Input data:
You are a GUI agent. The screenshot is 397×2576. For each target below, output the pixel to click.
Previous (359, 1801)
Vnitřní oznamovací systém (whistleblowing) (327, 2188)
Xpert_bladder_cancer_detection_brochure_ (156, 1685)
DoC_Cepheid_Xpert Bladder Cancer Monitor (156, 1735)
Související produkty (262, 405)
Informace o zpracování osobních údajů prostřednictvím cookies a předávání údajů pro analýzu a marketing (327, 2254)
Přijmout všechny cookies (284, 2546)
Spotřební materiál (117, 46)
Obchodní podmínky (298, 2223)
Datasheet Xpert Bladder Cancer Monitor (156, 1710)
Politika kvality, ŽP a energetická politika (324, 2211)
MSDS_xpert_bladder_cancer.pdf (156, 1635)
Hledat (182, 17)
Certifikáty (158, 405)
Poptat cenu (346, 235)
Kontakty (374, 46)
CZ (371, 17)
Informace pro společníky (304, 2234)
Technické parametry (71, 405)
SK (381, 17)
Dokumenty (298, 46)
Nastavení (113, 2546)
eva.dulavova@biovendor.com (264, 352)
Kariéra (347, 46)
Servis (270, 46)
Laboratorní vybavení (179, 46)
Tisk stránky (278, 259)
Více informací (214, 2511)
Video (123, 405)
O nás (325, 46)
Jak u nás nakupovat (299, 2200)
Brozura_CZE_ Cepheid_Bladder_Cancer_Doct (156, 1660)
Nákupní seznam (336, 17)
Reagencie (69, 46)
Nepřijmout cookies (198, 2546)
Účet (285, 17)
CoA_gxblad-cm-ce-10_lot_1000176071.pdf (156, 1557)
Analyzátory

Work order:
Every record above is to be copied out exactly.

Problem solution:
You are a GUI agent. The screenshot is 397×2576. For each target below, output the pixel to click.
Previous (359, 1801)
Vnitřní oznamovací systém (whistleblowing) (327, 2188)
Xpert_bladder_cancer_detection_brochure_ (156, 1685)
DoC_Cepheid_Xpert Bladder Cancer Monitor (156, 1735)
Související produkty (262, 405)
Informace o zpracování osobních údajů prostřednictvím cookies a předávání údajů pro analýzu a marketing (327, 2254)
Přijmout všechny cookies (284, 2546)
Spotřební materiál (117, 46)
Obchodní podmínky (298, 2223)
Datasheet Xpert Bladder Cancer Monitor (156, 1710)
Politika kvality, ŽP a energetická politika (324, 2211)
MSDS_xpert_bladder_cancer.pdf (156, 1635)
Hledat (182, 17)
Certifikáty (158, 405)
Poptat cenu (346, 235)
Kontakty (374, 46)
CZ (371, 17)
Informace pro společníky (304, 2234)
Technické parametry (71, 405)
SK (381, 17)
Dokumenty (298, 46)
Nastavení (113, 2546)
eva.dulavova@biovendor.com (264, 352)
Kariéra (347, 46)
Servis (270, 46)
Laboratorní vybavení (179, 46)
Tisk stránky (278, 259)
Více informací (214, 2511)
Video (123, 405)
O nás (325, 46)
Jak u nás nakupovat (299, 2200)
Brozura_CZE_ Cepheid_Bladder_Cancer_Doct (156, 1660)
Nákupní seznam (336, 17)
Reagencie (69, 46)
Nepřijmout cookies (198, 2546)
Účet (285, 17)
CoA_gxblad-cm-ce-10_lot_1000176071.pdf (156, 1557)
Analyzátory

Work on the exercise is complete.